• GIVEN TEXT:
▼
Granted, every time I've tried to get screened, my poor GF always winds up being 'Random White Female'. And then I laugh at her in front of the rest of the line of people, and make comments degrading the concept of TSA doing anything. Still haven't been screened personally though.
Oh, hey, I'm also Random White Female! I just loved when a disgruntled TSA agent decided to make a spectacle of me -- she took all of my possessions out of my roller-bag, made me wait at the far table while she went back to the x-ray machine and put all of my things through it again but this time my things were scattered outside the bag, and then abandoned my things on the conveyor belt, all while I still hadn't been released to leave the table. To top it off, I got to miss my flight!
Was returning to southern Europe where I was living at the time back in the 90s. I had a duffle bag of car parts b/c I could get them here in the USA cheaper and easier with no linguistic hurdles. This wasn't too many years (2-3) after the Lockerbee, Scotland crash so Heathrow airport was still taking security seriously.
You should have seen the X-ray scanner operator's eyes bug out as my bag went through security. Shock absorbers might look like alot of unfriendly stuff on the scanner.
Missed my flight, etc. The airline got me on another flight, different airline at no extra cost to me. Everyone was very nice.
▲
• EXERCISE OBJECTIVE: Please copy out the airport screening comments in full, word for word. You won't need the rows for anything.

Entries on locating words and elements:
▼
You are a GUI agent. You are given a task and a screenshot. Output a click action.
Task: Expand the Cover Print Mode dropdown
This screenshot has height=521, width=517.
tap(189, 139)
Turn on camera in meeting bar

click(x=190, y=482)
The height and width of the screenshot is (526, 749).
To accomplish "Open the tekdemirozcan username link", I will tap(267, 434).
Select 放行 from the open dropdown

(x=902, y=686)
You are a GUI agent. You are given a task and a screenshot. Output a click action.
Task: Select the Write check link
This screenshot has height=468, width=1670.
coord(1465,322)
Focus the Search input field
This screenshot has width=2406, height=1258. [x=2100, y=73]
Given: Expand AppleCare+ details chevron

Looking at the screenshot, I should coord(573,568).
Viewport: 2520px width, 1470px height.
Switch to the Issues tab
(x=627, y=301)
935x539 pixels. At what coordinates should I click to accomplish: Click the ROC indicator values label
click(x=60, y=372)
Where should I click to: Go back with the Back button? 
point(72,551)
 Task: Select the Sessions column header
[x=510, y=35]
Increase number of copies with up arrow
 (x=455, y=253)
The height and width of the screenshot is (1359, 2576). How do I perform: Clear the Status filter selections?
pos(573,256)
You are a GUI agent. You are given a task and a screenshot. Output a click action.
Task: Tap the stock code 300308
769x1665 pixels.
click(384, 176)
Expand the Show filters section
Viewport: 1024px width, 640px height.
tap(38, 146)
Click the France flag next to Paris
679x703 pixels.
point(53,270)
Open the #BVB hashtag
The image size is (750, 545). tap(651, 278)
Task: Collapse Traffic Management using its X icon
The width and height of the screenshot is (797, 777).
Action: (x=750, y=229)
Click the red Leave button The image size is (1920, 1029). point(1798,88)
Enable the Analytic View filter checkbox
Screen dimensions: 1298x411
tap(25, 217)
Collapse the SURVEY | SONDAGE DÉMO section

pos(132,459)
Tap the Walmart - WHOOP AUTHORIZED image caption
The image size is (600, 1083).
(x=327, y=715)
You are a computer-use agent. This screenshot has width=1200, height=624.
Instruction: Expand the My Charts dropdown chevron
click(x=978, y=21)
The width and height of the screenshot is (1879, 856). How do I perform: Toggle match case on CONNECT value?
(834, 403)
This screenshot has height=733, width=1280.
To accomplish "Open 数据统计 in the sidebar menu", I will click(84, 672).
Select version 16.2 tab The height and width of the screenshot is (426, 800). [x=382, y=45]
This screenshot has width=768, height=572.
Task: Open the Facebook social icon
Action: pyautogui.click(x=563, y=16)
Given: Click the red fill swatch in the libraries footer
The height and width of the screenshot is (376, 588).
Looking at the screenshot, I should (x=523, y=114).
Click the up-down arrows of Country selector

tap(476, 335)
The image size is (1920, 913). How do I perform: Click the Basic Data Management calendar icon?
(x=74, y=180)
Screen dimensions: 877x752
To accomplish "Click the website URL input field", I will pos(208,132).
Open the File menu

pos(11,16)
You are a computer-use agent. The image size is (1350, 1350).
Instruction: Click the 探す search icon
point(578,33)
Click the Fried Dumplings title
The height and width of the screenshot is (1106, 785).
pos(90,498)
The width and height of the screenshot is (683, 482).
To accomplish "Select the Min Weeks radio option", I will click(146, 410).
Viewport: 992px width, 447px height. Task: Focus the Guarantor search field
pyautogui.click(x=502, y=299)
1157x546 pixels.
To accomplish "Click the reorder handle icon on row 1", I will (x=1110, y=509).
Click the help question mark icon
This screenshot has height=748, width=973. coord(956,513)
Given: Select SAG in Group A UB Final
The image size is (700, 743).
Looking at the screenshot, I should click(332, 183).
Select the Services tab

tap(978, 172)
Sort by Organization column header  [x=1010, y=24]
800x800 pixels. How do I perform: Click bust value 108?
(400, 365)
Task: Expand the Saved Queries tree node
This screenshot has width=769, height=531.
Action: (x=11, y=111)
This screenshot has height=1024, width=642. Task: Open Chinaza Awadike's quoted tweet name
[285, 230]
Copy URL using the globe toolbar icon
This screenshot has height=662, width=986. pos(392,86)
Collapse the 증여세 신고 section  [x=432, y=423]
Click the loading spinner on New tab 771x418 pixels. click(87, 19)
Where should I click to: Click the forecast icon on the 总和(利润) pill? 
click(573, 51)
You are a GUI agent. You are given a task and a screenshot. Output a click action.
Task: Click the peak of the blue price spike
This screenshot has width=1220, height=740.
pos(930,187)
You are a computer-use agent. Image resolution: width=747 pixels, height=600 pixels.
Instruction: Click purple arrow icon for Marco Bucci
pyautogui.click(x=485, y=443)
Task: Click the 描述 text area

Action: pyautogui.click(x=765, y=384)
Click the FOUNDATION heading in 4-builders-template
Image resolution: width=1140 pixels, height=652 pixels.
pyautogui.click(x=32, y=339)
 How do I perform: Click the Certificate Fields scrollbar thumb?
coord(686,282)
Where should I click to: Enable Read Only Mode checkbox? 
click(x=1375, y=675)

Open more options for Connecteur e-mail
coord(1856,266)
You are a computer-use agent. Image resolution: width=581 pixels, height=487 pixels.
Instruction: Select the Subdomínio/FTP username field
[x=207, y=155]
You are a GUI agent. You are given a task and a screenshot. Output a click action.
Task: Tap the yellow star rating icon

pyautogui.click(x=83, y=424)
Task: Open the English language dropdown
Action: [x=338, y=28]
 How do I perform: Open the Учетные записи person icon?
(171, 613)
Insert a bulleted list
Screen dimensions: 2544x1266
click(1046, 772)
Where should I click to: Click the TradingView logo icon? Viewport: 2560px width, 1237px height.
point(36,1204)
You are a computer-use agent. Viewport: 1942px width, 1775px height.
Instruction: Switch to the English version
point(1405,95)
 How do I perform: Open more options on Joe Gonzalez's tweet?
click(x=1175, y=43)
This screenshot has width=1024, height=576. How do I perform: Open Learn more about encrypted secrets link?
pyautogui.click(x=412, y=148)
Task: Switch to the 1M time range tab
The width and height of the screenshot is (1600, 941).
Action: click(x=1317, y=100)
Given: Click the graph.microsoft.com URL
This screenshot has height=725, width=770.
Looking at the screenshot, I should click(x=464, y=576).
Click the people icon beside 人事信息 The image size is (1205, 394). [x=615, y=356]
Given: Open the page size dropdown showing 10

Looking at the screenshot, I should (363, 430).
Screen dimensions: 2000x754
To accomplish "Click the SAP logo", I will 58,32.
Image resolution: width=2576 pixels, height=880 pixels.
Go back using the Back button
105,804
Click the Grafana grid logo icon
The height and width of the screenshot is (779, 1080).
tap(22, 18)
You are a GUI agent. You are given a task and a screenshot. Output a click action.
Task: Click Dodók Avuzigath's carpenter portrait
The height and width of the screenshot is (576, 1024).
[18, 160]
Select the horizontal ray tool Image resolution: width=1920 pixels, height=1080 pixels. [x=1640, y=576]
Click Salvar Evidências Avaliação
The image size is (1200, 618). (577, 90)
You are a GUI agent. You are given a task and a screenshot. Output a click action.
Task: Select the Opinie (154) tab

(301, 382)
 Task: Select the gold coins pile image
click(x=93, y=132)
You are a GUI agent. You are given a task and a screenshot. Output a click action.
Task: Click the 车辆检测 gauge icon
▲
• TASK RESULT:
Granted, every time I've tried to get screened, my poor GF always winds up being 'Random White Female'. And then I laugh at her in front of the rest of the line of people, and make comments degrading the concept of TSA doing anything. Still haven't been screened personally though.
Oh, hey, I'm also Random White Female! I just loved when a disgruntled TSA agent decided to make a spectacle of me -- she took all of my possessions out of my roller-bag, made me wait at the far table while she went back to the x-ray machine and put all of my things through it again but this time my things were scattered outside the bag, and then abandoned my things on the conveyor belt, all while I still hadn't been released to leave the table. To top it off, I got to miss my flight!
Was returning to southern Europe where I was living at the time back in the 90s. I had a duffle bag of car parts b/c I could get them here in the USA cheaper and easier with no linguistic hurdles. This wasn't too many years (2-3) after the Lockerbee, Scotland crash so Heathrow airport was still taking security seriously.
You should have seen the X-ray scanner operator's eyes bug out as my bag went through security. Shock absorbers might look like alot of unfriendly stuff on the scanner.
Missed my flight, etc. The airline got me on another flight, different airline at no extra cost to me. Everyone was very nice.